What did @duchessofdecorum actually say?
The creator describes a years-long illness involving mono, concurrent COVID-19 infection, and eventual long COVID diagnosis. She reports spending over $70,000 on treatments including acupuncture, immunoglobulin therapy (IVIG/SCIG), and low-dose naltrexone (LDN), before being introduced to peptide therapy by a hormone specialist. She frames long COVID as "inflammation of your entire body and especially of your central nervous system" and describes LDN as moving her from "20% to 30%" of normal function. She did not finish her account of what the peptides actually did, but the hashtags and caption strongly imply they were the thing that "finally worked."

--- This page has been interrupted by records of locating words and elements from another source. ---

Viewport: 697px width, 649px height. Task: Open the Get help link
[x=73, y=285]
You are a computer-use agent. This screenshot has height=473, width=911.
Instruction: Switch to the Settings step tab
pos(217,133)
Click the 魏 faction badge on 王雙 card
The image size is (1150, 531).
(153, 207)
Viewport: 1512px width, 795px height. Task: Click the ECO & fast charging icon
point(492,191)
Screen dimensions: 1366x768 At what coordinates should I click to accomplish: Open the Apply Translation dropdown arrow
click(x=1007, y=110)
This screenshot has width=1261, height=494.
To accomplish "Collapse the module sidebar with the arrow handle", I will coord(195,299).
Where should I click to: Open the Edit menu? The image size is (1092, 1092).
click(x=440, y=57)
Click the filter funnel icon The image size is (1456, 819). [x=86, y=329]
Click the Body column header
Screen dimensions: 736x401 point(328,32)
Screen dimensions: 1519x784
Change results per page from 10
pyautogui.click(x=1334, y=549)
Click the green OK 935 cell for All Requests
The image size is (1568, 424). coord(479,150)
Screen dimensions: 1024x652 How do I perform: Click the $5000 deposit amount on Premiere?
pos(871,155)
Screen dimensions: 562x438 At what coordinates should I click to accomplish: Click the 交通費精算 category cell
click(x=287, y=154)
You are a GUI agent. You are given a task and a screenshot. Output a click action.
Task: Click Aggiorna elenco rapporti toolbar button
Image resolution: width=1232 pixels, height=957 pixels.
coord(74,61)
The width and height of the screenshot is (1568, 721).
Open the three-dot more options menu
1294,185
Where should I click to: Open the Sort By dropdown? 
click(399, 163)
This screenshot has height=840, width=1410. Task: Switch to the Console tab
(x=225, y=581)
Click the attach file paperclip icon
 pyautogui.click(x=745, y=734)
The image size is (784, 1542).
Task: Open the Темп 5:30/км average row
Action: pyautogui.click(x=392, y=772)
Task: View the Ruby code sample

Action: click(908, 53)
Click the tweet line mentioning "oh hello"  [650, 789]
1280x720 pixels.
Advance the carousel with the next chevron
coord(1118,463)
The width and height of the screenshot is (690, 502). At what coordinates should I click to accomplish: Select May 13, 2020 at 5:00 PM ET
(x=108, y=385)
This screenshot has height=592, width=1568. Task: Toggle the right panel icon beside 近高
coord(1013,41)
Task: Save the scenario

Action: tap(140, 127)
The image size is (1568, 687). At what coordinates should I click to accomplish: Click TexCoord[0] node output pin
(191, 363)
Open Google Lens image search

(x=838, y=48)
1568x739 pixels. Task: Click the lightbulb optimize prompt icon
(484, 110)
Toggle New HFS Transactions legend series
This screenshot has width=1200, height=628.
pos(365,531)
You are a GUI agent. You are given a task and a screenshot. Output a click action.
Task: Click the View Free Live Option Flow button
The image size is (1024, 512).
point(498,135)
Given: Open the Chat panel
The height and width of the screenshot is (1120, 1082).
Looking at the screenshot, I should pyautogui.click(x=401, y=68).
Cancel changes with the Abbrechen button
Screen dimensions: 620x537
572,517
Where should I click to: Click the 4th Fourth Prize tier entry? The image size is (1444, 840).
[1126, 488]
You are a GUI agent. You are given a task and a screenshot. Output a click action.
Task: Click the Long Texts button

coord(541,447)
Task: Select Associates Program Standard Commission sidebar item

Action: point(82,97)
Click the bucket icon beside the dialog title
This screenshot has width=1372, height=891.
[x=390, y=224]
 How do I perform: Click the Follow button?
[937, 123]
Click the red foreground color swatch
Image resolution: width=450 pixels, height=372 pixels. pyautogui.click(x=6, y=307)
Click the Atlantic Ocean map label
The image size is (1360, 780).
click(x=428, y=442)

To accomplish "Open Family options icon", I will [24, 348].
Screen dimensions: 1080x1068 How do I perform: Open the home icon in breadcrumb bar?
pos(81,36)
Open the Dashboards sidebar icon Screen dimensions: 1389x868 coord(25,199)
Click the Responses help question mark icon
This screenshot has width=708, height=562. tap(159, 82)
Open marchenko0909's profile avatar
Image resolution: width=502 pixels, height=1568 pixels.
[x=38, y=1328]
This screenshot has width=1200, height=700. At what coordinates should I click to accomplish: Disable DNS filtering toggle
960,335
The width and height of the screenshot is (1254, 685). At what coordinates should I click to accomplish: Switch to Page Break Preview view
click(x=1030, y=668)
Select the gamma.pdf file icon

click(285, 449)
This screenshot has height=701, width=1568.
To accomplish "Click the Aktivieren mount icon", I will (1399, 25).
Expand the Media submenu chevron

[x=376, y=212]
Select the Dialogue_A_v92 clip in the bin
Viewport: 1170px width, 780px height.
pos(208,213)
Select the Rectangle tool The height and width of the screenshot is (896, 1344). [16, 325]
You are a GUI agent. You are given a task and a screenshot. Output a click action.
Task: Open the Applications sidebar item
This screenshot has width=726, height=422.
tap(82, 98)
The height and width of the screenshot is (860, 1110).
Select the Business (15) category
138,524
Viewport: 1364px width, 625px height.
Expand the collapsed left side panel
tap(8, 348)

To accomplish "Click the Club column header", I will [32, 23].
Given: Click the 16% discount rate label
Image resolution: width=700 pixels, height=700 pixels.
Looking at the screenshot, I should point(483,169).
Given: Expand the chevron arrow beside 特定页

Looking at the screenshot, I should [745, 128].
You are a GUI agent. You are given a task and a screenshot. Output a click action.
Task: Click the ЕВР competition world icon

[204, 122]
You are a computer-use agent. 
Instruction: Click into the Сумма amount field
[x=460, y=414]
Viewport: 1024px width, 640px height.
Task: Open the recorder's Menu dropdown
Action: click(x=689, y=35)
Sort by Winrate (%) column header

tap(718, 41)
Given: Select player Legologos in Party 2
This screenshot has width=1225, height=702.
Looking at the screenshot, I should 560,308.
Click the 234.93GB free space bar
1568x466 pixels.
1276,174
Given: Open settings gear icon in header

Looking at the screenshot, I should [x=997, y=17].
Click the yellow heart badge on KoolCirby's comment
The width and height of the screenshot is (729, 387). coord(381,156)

To her credit, she includes a medical disclaimer and does not claim to be a professional. The framing is personal journey, not medical advice. That said, 21,700 viewers are drawing conclusions from this regardless of the disclaimer language.
Does the science back this up?
On the core claim that long COVID involves systemic inflammation and central nervous system disruption, she is broadly correct. The evidence here is real, though the full picture is more complicated than a single-cause story.
Long COVID is not one disease. Research published by Davis et al. (2023, Nature Reviews Microbiology) identified over 200 symptoms across multiple organ systems and proposed at least four overlapping mechanisms: viral persistence, immune dysregulation, microbiome disruption, and reactivation of latent viruses like Epstein-Barr, which causes mono. That last point is relevant here, because her mono infection preceding COVID is not just coincidence. EBV reactivation has been documented in a meaningful subset of long COVID patients, and her sequential infection story actually fits the published literature better than she probably realizes.
On LDN: the anti-inflammatory mechanism she describes is real, though simplified. LDN at doses between 1.5 and 4.5 mg appears to modulate microglial activity and reduce pro-inflammatory cytokine signaling. A 2024 pilot trial by Younger et al. showed symptom reduction in fibromyalgia, and LDN is increasingly used off-label in long COVID clinics. The 30% improvement she reported is subjective, but the direction is plausible.
What did they get wrong (or right)?
She gets long COVID's inflammatory character mostly right, but the framing that it is primarily "inflammation of your entire body" flattens a genuinely heterogeneous condition. Some patients present with dysautonomia as the primary driver. Others show evidence of microclots (Pretorius et al., 2022, Cardiovascular Diabetology). Calling it simply body-wide inflammation could lead viewers to seek anti-inflammatory treatments when their actual mechanism is different, and that matters for treatment matching.
Her description of SCIG (subcutaneous immunoglobulin therapy) is accurate in mechanics. Three-needle subcutaneous infusion is the standard SCIG delivery method. Her description of the stomach swelling temporarily after infusion is also accurate and a known, benign side effect of subcutaneous fluid volume.
What she gets wrong, or at least oversimplified: the implication that immunoglobulin therapy failed her because her problem "wasn't her immune system." IVIG and SCIG trials in long COVID are mixed and ongoing. Her immune dysfunction and her fatigue could share a single root cause that neither treatment fully addressed. Dismissing immunoglobulin therapy as a dead end because fatigue persisted may not be the right read of her own case.
The peptide claims are incomplete because she did not finish describing them. That absence is worth noting. We are fact-checking a setup, not a conclusion.
What should you actually know?
Long COVID currently has no FDA-approved treatment. That is not defeatism, it is a regulatory fact. LDN is used off-label with some supportive evidence but no large randomized controlled trial specifically in long COVID as of this writing. Peptides like BPC-157, TB-500, and others referenced in the video's category tags have extremely limited human trial data. Most research is animal-model or in vitro. Using them for long COVID specifically is experimental, full stop.
The $70,000 figure she cites is not implausible given the documented financial burden of long COVID. A 2023 analysis in the American Journal of Managed Care estimated average annual out-of-pocket costs for long COVID patients at several thousand dollars, with complex cases running far higher, particularly when treatments are not covered by insurance. Acupuncture, functional medicine, and peptide therapy are rarely covered.
If you have long COVID symptoms, a rheumatologist or a dedicated long COVID clinic is a reasonable starting point. The NIH RECOVER initiative is actively recruiting participants and offers access to emerging trials without the out-of-pocket cost of experimental peptide protocols.
The bottom line on the peptide framing
The video cuts off before the creator explains what the peptides actually did. The hashtag "peptidetherapy" and the caption's implication that something "finally worked" points toward a peptide endorsement that viewers are meant to infer. That is a meaningful gap between what was said and what is being communicated. Viewers should be cautious about drawing treatment conclusions from a narrative that ends mid-sentence. Peptide therapy for long COVID is not established medicine. That does not make it wrong for every patient, but it is not a proven path, and it should not be pursued without medical supervision from someone who understands your specific case and its documented mechanisms.